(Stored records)
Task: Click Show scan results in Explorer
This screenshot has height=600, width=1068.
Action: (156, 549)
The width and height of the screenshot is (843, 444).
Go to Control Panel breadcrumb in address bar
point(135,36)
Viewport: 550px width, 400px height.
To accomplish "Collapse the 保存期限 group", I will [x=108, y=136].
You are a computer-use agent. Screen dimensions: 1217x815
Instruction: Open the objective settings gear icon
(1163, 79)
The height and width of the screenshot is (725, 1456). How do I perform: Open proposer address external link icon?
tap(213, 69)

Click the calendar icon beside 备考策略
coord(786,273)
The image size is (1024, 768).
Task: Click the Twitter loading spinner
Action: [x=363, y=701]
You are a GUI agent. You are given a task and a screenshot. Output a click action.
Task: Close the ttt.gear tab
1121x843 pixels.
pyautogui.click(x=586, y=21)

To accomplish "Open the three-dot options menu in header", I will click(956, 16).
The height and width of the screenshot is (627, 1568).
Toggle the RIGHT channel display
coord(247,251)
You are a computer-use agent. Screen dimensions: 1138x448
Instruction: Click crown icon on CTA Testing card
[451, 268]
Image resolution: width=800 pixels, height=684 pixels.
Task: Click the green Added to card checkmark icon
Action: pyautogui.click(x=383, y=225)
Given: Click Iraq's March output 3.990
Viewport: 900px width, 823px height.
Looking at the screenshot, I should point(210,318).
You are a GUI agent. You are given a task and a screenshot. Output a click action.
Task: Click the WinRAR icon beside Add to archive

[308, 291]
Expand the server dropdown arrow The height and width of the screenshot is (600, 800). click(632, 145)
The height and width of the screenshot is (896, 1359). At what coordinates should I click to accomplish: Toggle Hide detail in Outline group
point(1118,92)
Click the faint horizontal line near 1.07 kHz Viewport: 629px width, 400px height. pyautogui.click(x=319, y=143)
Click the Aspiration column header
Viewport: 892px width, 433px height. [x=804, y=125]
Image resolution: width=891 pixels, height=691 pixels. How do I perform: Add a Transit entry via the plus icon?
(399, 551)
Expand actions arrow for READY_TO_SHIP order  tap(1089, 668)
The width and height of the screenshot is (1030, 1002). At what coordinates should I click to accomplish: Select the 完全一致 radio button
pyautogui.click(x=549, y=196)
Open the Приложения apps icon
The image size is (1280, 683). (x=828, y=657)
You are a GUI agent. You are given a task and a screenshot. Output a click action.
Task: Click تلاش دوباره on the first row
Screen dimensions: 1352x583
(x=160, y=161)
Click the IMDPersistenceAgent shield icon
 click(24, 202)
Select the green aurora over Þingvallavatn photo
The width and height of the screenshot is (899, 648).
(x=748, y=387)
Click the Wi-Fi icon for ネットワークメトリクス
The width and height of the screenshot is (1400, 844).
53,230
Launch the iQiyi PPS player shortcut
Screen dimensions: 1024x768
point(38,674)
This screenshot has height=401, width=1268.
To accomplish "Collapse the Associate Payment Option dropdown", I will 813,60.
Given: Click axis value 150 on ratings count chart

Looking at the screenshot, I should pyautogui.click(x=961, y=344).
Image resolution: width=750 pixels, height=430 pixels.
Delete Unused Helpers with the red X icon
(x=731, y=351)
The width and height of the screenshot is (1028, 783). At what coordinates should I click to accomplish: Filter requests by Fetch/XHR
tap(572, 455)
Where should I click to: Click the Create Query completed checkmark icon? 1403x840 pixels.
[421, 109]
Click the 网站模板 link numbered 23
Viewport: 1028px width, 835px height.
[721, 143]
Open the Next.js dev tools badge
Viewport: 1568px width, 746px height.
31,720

**DIRECTIONS FOR THIS TASK**. Take the line with "Image resolution: width=750" and all lines after it through the end of the records, and write them out exactly; include nothing else.

**EXERCISE ANSWER**.
Image resolution: width=750 pixels, height=430 pixels.
Delete Unused Helpers with the red X icon
(x=731, y=351)
The width and height of the screenshot is (1028, 783). At what coordinates should I click to accomplish: Filter requests by Fetch/XHR
tap(572, 455)
Where should I click to: Click the Create Query completed checkmark icon? 1403x840 pixels.
[421, 109]
Click the 网站模板 link numbered 23
Viewport: 1028px width, 835px height.
[721, 143]
Open the Next.js dev tools badge
Viewport: 1568px width, 746px height.
31,720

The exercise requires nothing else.